» **YOUR OBJECTIVE**
Below are several entries. Transcribe exactly those lines that fall from the one with "This screenshot has height=840, width=1456." through the one with "Go up one level", end lines included.

Stored items:
-=-=-
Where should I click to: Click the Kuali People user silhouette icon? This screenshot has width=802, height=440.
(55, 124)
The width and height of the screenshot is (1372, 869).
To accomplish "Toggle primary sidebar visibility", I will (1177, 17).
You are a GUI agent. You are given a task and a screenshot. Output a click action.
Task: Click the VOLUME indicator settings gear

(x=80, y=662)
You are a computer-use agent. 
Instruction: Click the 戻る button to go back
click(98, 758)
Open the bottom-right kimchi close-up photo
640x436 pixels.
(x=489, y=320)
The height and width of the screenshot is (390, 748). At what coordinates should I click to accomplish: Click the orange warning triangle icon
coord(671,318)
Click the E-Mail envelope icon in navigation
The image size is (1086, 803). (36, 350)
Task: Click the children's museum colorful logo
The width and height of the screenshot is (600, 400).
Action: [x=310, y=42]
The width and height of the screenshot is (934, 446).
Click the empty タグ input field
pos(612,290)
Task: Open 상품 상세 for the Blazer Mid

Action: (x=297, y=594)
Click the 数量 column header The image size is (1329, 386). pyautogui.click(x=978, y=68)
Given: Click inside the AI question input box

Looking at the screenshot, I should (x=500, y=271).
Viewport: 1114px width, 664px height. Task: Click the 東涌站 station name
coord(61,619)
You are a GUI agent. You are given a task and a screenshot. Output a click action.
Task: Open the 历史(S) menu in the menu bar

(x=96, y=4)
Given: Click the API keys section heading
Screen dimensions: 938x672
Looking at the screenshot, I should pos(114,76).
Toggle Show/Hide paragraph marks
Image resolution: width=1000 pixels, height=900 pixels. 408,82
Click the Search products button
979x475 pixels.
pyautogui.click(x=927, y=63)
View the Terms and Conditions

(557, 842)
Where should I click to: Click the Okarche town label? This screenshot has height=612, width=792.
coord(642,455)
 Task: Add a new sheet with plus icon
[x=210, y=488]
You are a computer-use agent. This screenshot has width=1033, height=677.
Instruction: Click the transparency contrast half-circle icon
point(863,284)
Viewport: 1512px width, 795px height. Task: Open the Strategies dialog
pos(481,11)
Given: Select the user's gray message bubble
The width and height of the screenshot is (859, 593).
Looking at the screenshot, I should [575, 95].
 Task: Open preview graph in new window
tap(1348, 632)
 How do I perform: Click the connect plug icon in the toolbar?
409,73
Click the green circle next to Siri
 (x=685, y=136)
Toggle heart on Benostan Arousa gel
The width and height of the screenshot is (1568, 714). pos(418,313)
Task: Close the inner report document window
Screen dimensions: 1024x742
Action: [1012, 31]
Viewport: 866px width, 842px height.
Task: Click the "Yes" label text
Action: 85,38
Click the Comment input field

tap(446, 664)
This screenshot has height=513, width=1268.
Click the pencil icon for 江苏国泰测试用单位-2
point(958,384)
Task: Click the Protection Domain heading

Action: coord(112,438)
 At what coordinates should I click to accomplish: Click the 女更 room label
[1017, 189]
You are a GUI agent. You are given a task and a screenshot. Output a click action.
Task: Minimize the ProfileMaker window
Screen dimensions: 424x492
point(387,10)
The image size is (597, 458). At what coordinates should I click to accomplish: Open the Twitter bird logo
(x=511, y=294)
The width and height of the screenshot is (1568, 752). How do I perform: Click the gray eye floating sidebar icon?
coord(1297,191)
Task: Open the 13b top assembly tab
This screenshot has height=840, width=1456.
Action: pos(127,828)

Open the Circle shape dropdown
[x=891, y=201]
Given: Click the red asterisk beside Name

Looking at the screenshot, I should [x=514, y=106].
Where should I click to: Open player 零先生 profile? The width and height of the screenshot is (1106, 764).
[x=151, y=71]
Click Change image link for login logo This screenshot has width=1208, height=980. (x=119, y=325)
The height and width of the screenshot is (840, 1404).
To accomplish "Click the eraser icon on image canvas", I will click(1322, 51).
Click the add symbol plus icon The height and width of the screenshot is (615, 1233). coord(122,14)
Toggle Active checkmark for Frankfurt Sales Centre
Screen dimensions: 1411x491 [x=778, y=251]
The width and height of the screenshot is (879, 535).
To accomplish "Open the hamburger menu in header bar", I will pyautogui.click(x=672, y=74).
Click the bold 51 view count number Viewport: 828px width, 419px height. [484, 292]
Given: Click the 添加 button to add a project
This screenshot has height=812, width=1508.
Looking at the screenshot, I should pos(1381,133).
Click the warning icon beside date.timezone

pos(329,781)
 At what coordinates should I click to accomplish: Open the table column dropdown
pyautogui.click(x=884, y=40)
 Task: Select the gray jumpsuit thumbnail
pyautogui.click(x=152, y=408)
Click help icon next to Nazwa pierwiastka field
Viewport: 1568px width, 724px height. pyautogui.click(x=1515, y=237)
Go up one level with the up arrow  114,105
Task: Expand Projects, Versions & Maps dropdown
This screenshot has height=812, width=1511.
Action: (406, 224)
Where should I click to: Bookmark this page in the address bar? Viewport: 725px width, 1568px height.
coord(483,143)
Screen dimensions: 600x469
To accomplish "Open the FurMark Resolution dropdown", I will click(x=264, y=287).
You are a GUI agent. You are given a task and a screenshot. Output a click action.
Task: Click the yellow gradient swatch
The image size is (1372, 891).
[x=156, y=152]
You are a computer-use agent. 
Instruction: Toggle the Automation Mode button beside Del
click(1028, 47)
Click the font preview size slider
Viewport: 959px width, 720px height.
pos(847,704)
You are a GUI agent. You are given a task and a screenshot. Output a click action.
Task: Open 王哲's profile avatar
-=-=-
» **RESPONSE BELOW**
This screenshot has height=840, width=1456.
Action: pos(127,828)

Open the Circle shape dropdown
[x=891, y=201]
Given: Click the red asterisk beside Name

Looking at the screenshot, I should [x=514, y=106].
Where should I click to: Open player 零先生 profile? The width and height of the screenshot is (1106, 764).
[x=151, y=71]
Click Change image link for login logo This screenshot has width=1208, height=980. (x=119, y=325)
The height and width of the screenshot is (840, 1404).
To accomplish "Click the eraser icon on image canvas", I will click(1322, 51).
Click the add symbol plus icon The height and width of the screenshot is (615, 1233). coord(122,14)
Toggle Active checkmark for Frankfurt Sales Centre
Screen dimensions: 1411x491 [x=778, y=251]
The width and height of the screenshot is (879, 535).
To accomplish "Open the hamburger menu in header bar", I will pyautogui.click(x=672, y=74).
Click the bold 51 view count number Viewport: 828px width, 419px height. [484, 292]
Given: Click the 添加 button to add a project
This screenshot has height=812, width=1508.
Looking at the screenshot, I should pos(1381,133).
Click the warning icon beside date.timezone

pos(329,781)
 At what coordinates should I click to accomplish: Open the table column dropdown
pyautogui.click(x=884, y=40)
 Task: Select the gray jumpsuit thumbnail
pyautogui.click(x=152, y=408)
Click help icon next to Nazwa pierwiastka field
Viewport: 1568px width, 724px height. pyautogui.click(x=1515, y=237)
Go up one level with the up arrow  114,105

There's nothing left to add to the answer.